This is another repost of Flashback Friday. Sorry about the recent spate of re-posts, but it has been a bit busy down here with everyone moving and my taking care of two kids. We'll get to some new stuff soon but even re-posts are worthy of reconsideration. especially this one.
These three ruffians are not too happy. They have been awakened, dressed up, and forced against their will to attend Sunday morning church services in Seaton. The twins are 4 years old. Phil has just turned 6. We have been propped against the tree for maximum photographic effect, and no doubt been told to smile or say "cheese", but let's face it, this is a bad morning. Church!
In what is probably one of the best pictures we three ever took together, this unhappy band of brothers exudes attitude; a kind of mad mob mentality that says, "we'll get even". This classic picture is my favorite, and oddly enough, has a bit of history itself, besides the un-posed un-happiness of its subjects.
You see, it has been lost to history for a few years now. Somewhere in this blog I drew a picture from memory of this photo. It was a plea to sis-in-laws Holly or Jeanne to check their albums for a copy of this picture. I was positive I had lost my copy in a BFE flood of my basement. Sadly, neither had a copy.
Just recently I was going through some boxes I'd never unpacked; one of those Spring Cleaning things where you see if you can get rid of anything to unclutter your life. I always find new things to clutter it up with so it's a losing proposition, anyway.
I came across a couple of negatives and immediately threw them into the trash. Who needs old negatives? One voice said, good man, unclutter. The other voice said "Keep all negatives, you never know if you'll need a copy." The first voice won. I tossed them and went on to the next pile. But, damn if that second voice didn't keep whispering, "You never know!" Just for the Hell of it, I grabbed them out of the trash and put them up to the light, and you know what?
Yep, the picture I thought was lost forever, it was the negative. I squinted again and saw three figures against a tree. Out of the depths of history, or maybe just one of those small miracles that happen, here, in a box, then tossed in the trash was the negative of my most favorite of all pictures. A small miracle indeed.
I found a place here in town that works with negatives and within a few days, that negative had produced a small moment in time, a fraction of a second when three boys, on a Sunday morning, a half century later, once again, displayed how pissed off they were to have to go to church.
Lesson number one: you have to go to church when the folks make you, but you don't have to like it.
Lesson number two: always take lots of pictures; one of them will be priceless.
Lesson number three: never toss your negatives.
ADDENDUM: A couple additional things about that picture.
- The house was new, having been built just a couple years earlier. The layout and some of the building features were ideas that Marj had. Thus the lack of vegetation which would be planted later.

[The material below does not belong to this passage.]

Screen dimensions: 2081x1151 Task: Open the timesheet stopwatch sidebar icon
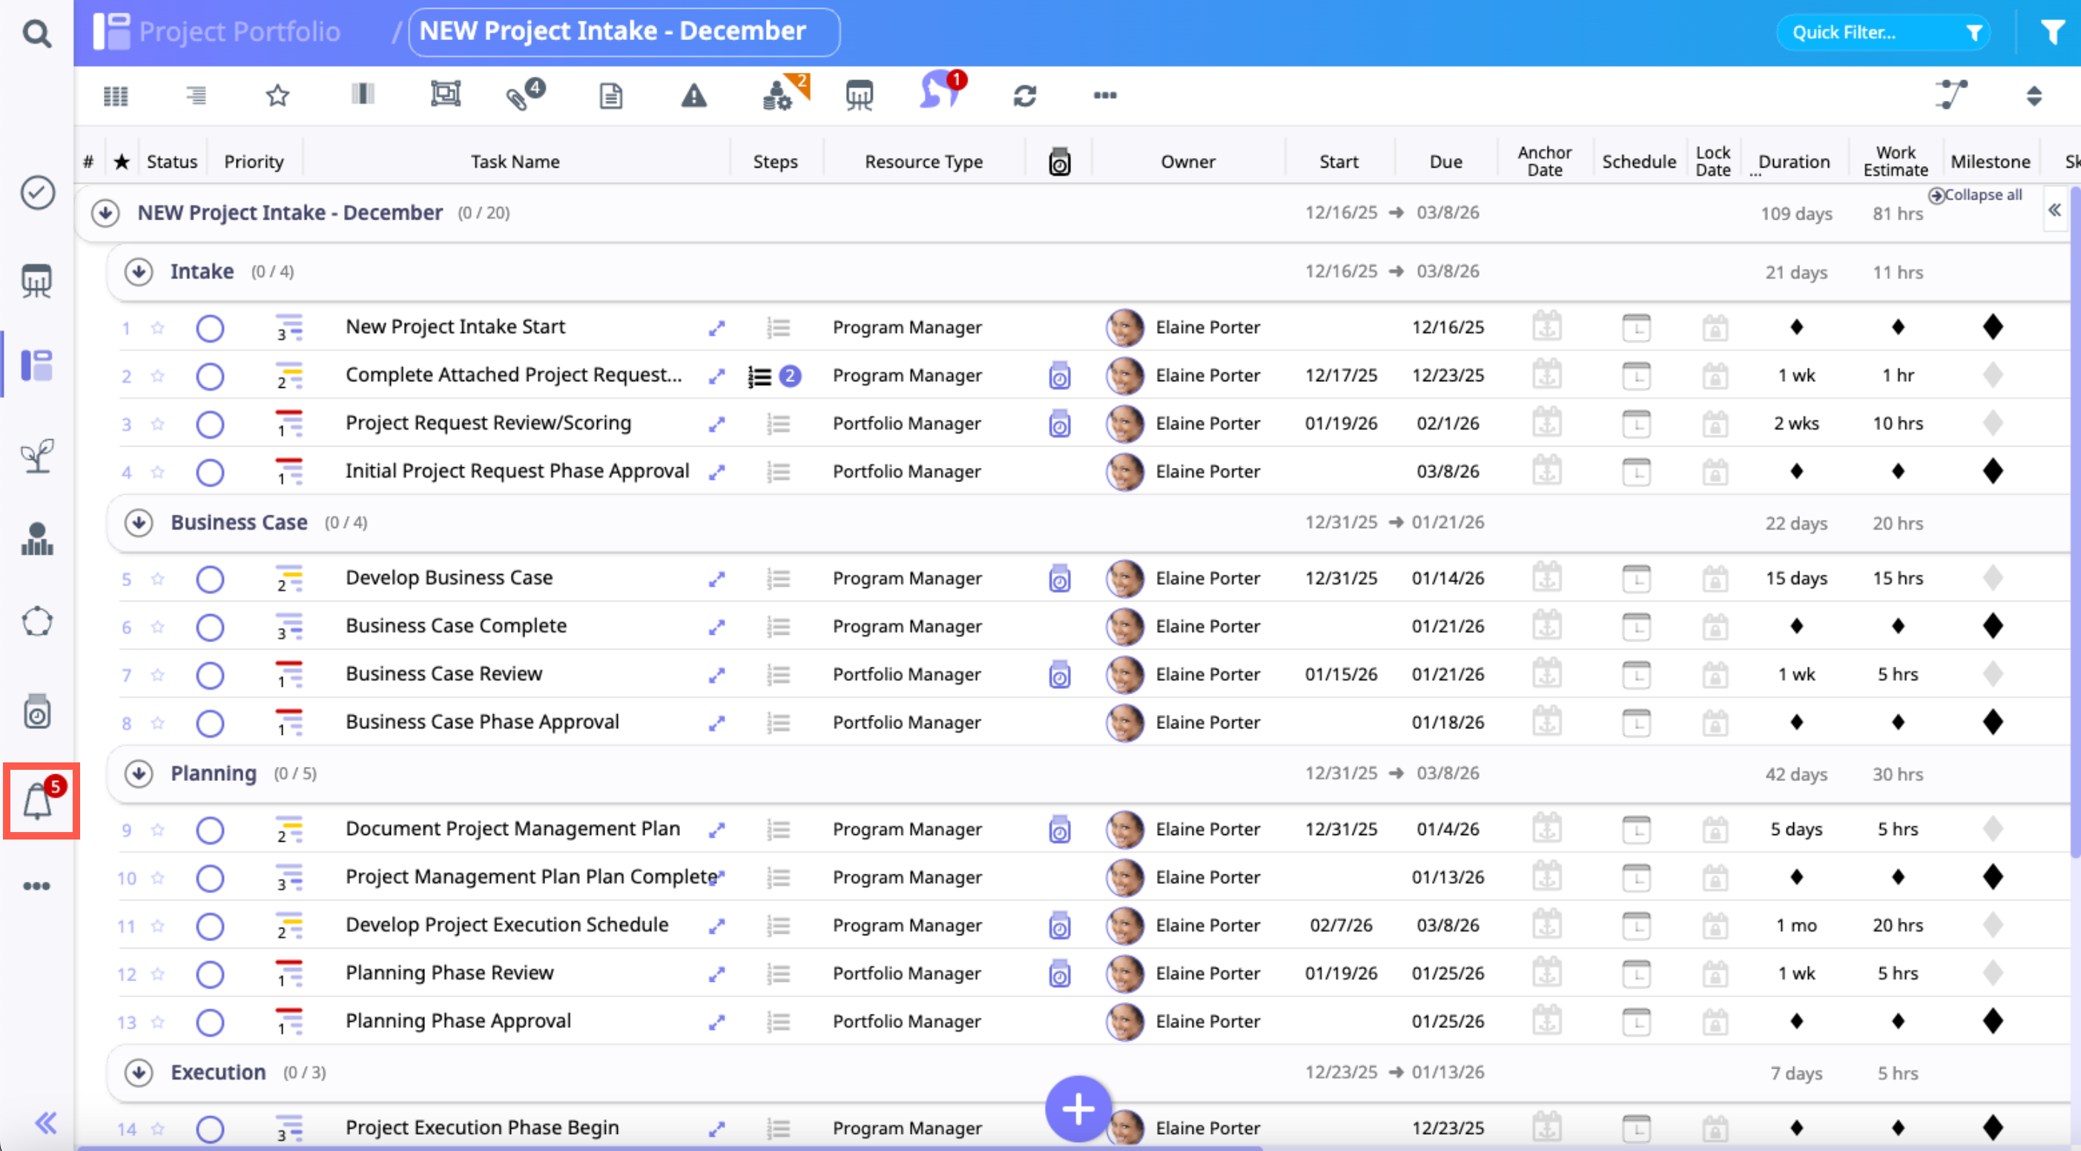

- That tree we are standing in front of would survive another 5 or 6 years. It would be cut down the same day "Bunker" Hill died in his Plymouth Valiant at McCaw's Corner south of Aledo.
- That tree also had a scythe stuck in it that the tree had claimed. I always thought that was creepy.
- The tree to the right in the side yard survives today and is full and lush and as pretty a tree as there ever was. It was our climbing tree. You could see as far away as a kid was ever likely to see in Seaton from heights of those limbs.
- The car is a bright orange '56 Buick. Marj on a trip up to the Cities would carelessly flick a cigarette that would reenter in the back seat area and catch the interior on fire. Their next car was a '62 Oldsmobile Starfire.